One convenient package for doing this in python is nestcheck (http://nestcheck.readthedocs.io/en/latest/). We can use it to load and analyse the results from the 10-dimensional Gaussian produced by running the second cell in this demo (the example python likelihood and prior).

[1]:
import nestcheck.data_processing
import nestcheck.estimators as e

# load the run
run = nestcheck.data_processing.process_polychord_run(
    'gaussian',  # = settings['file_root']
    'chains')    # = settings['base_dir']
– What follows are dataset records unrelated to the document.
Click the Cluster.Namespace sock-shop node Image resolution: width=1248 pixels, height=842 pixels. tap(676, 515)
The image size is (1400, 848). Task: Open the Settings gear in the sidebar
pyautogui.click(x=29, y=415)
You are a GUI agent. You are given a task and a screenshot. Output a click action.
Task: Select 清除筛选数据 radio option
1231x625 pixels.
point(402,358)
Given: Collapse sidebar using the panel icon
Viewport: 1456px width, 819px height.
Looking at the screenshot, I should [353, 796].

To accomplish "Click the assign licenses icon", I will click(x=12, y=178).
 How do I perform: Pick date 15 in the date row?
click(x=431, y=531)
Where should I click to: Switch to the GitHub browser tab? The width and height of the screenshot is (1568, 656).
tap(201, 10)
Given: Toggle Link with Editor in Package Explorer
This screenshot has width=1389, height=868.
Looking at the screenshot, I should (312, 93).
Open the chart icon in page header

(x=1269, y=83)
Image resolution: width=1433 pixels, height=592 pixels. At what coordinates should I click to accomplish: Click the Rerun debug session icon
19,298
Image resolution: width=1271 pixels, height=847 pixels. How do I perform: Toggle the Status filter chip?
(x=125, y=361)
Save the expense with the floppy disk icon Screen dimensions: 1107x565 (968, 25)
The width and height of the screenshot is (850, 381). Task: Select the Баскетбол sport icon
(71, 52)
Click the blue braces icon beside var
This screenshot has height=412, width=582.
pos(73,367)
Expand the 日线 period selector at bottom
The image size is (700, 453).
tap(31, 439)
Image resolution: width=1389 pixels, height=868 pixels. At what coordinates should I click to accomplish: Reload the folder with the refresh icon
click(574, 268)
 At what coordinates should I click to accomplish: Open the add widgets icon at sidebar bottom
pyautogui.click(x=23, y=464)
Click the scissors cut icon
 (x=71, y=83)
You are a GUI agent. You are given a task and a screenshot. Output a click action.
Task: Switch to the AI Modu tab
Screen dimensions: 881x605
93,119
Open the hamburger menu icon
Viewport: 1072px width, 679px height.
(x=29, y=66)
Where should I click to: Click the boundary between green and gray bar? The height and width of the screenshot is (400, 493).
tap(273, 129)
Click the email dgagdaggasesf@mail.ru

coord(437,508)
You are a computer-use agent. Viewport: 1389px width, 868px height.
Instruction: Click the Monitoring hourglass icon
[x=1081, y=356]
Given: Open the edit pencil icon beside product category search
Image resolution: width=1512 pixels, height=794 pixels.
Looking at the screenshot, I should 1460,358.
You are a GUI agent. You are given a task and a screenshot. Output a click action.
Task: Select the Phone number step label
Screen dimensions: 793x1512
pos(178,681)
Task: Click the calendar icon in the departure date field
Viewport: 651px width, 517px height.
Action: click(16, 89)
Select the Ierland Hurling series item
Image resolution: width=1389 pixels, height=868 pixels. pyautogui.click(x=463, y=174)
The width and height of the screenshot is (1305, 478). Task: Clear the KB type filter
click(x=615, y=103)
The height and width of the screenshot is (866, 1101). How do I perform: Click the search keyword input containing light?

print('The log evidence estimate using the first run is {}'
      .format(e.logz(run)))
print('The estimateed the mean of the first parameter is {}'
      .format(e.param_mean(run, param_ind=0)))
The log evidence estimate using the first run is -31.97320739404335
The estimateed the mean of the first parameter is -0.009077055705321546

As an illustration, lets use nestcheck to check dyPolyChord’s allocation of live points roughly matches the distribution of posterior mass, which it should do when the dynamic goal setting equals 1. For a detailed explanation of this type of plot, see Figure 4 in the dynamic nested sampling paper (Higson et al., 2019) and its caption.

[2]:
import numpy as np
import matplotlib.pyplot as plt
import nestcheck.ns_run_utils
%matplotlib inline

# get the sample's estimated logX co-ordinates and relative posterior mass
logx = nestcheck.ns_run_utils.get_logx(run['nlive_array'])
logw = logx + run['logl']
w_rel = np.exp(logw - logw.max())

# plot nlive and w_rel on same axis
fig = plt.figure()
ax1 = fig.add_subplot(111)
ax2 = ax1.twinx()
l1 = ax1.plot(logx, run['nlive_array'], label='number of live points', color='blue')
l2 = ax2.plot(logx, w_rel, label='relative posterior mass', color='black', linestyle='dashed')
lines = l1 + l2
ax1.legend(lines, [l.get_label() for l in lines], loc=0)
ax1.set_xlabel('estimated $\log X$')
ax1.set_xlim(right=0.0)
ax1.set_ylim(bottom=0.0)
ax1.set_ylabel('number of live points')
ax2.set_ylim(bottom=0.0)
ax2.set_yticks([])
ax2.set_ylabel('relative posterior mass')
plt.show()
_images/demo_14_0.png

It looks like dyPolyChord’s allocation of samples closely matches the regions with high posterior mass, as expected.

Note that this plot is only approximate as the \(\log X\) values (\(x\) coordinates) are estimated from just the one run, and are correlated with the posterior mass estimates. For a more accurate version, see Figure 4 of Higson et al., (2019).